Naast verschillen tussen allerlei kankersoorten tonen de historische overlevingstrends ook de invloed van diverse stadia van kanker, leeftijdsgroepen en het geslacht van patiënten. Hoewel de overleving van kanker in de tijd sterk is verbeterd, geldt dit helaas nog niet voor alle vormen van kanker. IKNL zet zich daarom in samenwerking met zorgverleners in om het perspectief van patiënten met kanker te verbeteren.
De vergelijking met overlevingscijfers over de periode 1961-1988 is sinds kort mogelijk door het samenvoegen van oudere databanken uit Noord-Holland & Flevoland, Brabant en Limburg met de landelijke databank van de Nederlandse Kankerregistratie (NKR). Hoewel de aantallen geregistreerde patiënten in de jaren zestig relatief klein waren, blijkt uit vergelijkingen dat de overlevingscijfers uit de jaren zestig goed aansluiten op de historische overlevingspatronen die in de decennia daarna zijn bereikt.
Overleving aanzienlijk gestegen
Wanneer gekeken wordt naar de algehele overleving van alle vormen van kanker (ongeacht stadium) die in Nederland zijn gediagnosticeerd en behandeld, dan blijkt dat de 5-jaarsoverleving tussen 1961-1970 en 2011-2015 bijna is verdubbeld van 36% naar 64% en de 10-jaarsoverleving tussen 1961-1970 en 2006-2010 van 32% naar 54%. Laatst genoemd percentage loopt maar tot en met 2006-2010, omdat de 10-jaarsoverleving van patiënten die sinds 2007 zijn gediagnosticeerd uiteraard nog niet kan worden berekend. Trends in de 5-jaarsoverleving maken echter duidelijk dat er ook de komende jaren verdere vooruitgang valt te verwachten in de 10-jaarsoverleving (zie lijn 2011-2015).

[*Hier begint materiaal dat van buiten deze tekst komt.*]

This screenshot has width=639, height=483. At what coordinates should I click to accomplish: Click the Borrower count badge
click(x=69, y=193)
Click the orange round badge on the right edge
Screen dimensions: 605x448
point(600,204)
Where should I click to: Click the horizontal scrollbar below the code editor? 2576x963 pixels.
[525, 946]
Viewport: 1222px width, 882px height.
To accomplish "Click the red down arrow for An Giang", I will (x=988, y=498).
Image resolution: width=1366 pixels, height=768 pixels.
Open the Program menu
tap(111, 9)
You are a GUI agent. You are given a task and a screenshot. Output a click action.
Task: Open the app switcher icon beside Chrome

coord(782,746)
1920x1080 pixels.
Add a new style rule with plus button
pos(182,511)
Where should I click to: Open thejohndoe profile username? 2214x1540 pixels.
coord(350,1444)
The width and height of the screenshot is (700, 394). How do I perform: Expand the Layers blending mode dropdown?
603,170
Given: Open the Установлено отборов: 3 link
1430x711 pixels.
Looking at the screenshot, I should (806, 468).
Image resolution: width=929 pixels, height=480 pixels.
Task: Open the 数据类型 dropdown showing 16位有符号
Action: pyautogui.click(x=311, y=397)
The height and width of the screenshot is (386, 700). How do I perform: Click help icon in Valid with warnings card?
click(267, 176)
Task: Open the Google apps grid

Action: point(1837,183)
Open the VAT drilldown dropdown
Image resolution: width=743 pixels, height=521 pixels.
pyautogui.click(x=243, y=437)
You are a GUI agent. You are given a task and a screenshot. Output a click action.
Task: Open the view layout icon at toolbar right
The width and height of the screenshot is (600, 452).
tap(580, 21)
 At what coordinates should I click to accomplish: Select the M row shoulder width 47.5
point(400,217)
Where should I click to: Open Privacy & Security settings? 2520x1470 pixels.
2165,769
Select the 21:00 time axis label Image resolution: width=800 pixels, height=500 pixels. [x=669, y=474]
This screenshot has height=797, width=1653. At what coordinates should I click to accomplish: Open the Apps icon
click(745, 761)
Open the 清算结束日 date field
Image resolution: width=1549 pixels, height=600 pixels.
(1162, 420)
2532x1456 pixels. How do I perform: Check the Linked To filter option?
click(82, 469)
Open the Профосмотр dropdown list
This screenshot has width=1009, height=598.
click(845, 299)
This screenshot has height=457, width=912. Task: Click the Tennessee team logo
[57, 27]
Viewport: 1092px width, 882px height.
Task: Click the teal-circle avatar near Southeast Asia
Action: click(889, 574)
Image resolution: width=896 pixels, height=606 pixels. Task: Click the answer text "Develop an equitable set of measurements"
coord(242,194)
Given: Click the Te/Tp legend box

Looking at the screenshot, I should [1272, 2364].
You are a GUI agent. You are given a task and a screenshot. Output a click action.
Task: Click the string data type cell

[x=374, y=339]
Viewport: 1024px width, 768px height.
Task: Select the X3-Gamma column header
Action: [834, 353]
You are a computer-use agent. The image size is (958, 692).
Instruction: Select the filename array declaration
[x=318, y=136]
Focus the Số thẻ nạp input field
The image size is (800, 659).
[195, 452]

Overleving borstkanker 1961-2015
Tussen de diverse vormen van kanker zijn aanzienlijke verschillen te zien in de overlevingskansen van patiënten. Kankersoorten met een hoge incidentie, dat willen zeggen met grote aantallen nieuwe patiënten per jaar en een relatief gunstige overleving zijn onder andere borstkanker en dikkedarmkanker. Bij patiënten met borstkanker steeg de 5-jaarsoverleving tussen 1961-1970 en 2011-2015 van 56% naar 88% en de 10-jaarsoverleving van 40% naar 79% in 2006-2010. Bij dikkedarmkanker nam de 5-jaarsoverleving in dezelfde perioden toe van 40% naar 52% en de 10-jaarsoverleving van 42% naar 57%. Let wel, het gaat hierbij om gemiddelde overlevingspercentages van alle stadia van deze kankersoorten.
Mannen en vrouwen
Kankersoorten die uitsluitend bij mannen voorkomen (zaadbal- en prostaatkanker), vertonen een betere overleving dan de kankersoorten die uitsluitend voorkomen bij vrouwen (baarmoederhals- en eierstokkanker). In 2011-2015 lag de 5-jaarsoverleving voor zaadbalkanker op 95% en prostaatkanker op 89%, tegenover 67% voor baarmoederhalskanker en 38% voor eierstok- en eileiderkanker. Ook bij blaaskanker is de 5-jaarsoverleving van vrouwen (46%) substantieel lager dan van mannen (57%).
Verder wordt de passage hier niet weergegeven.